The decision for LeBron James to play against the Pacers came just a few minutes before Heat coach Erik Spoelstra was required to turn in his pregame lineup card.

After two straight days of treatment on his sprained left ankle, James met with Spoelstra and the Heat’s training staff 45 minutes before tipoff and the group decided there wasn’t a risk of further injury. James rolled his ankle in the third quarter against the Utah Jazz on Monday.

“I’m nowhere near 100 percent … but I’m good enough where I can be productive,” James said. “If I felt like I was going to hurt the team tonight, I wouldn’t be playing.”

In the past, James has missed games two days after twisting his ankle, but he admitted he had extra “incentive” to play against the Pacers despite lingering soreness. The Heat trailed the Pacers by two games in the loss column of the Eastern Conference standings entering the game.

“I love games like this and I would hate to sit this game out, so I’m here,” James said.

James started the game defensively on Pacers forward Paul George, but picked up two fouls in the first quarter. The second foul, a hand-check call on Lance Stephenson, sent James to the bench for Rashard Lewis with 2:59 left in the first period and the Heat trailing the Pacers 19-16.

“If I’m in the lineup, I don’t think Spo can keep me off him,” James said of guarding George before the game. “I love the individual matchup, and as much I could I was trying to be on him.

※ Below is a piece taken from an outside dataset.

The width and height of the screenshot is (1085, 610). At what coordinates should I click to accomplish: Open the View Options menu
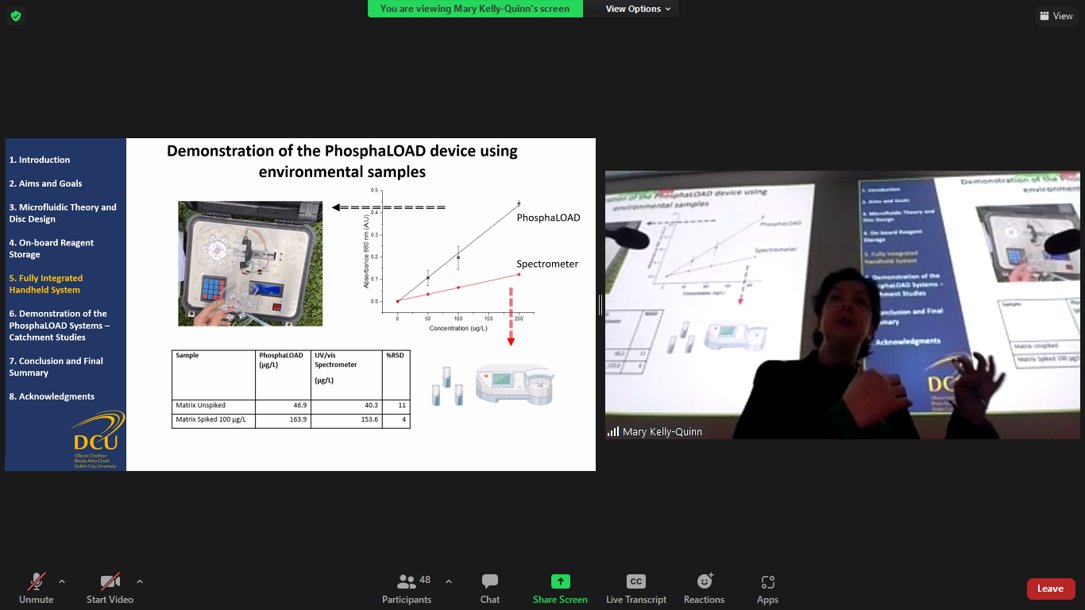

I had a questionable call that kind of took me off him and I couldn’t be as aggressive as I wanted to, but he’s a very good player.

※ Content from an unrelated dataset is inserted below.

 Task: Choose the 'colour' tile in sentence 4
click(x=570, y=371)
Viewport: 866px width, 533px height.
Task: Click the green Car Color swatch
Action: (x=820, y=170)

“His ball handling, his shooting, his confidence has made him into the player he is today, so I love the matchup.”

James checked back in less than two minutes into the second quarter with the Pacers leading 34-24.

The hunted

Dwyane Wade was asked before the game whether he can relate to the Pacers’ focus on winning the East, considering the Heat couldn’t get past the Pistons early in Wade’s career.

“When you’re the team that’s chasing and you’re the hunter, obviously, you focus on it a lot more,” Wade said. “I think it’s a little different for us. We respect every team that we play, especially great teams like the Pacers. But their mentality is they want to beat the Heat. Our mentality is we got to take care of the whole league.

“It’s just a different kind of mindset that we have to deal with than they would. But they feel like we’re the biggest challenge and who they want to focus on, and rightfully so. We’ve been there before. We understand their mindset and they’re going to give us everything. All the games we play in the regular season and the playoffs, it’s going to be a great battle every time.”

Etc.

• Pacers coach Frank Vogel missed Wednesday morning’s shootaround with an apparent case of food poisoning, according to the team. Vogel coached from the bench during the game, however.

•  Shane Battier on defending Pacers center Roy Hibbert: “When you deal with size, you have to be really definitive in your rotations and your defensive movements. That’s the biggest weakness of being a smaller team. You’re just … at the end of the day, Roy Hibbert is 7-2, and you have to mitigate that with great awareness and sharpness in what you’re trying to accomplish defensively.”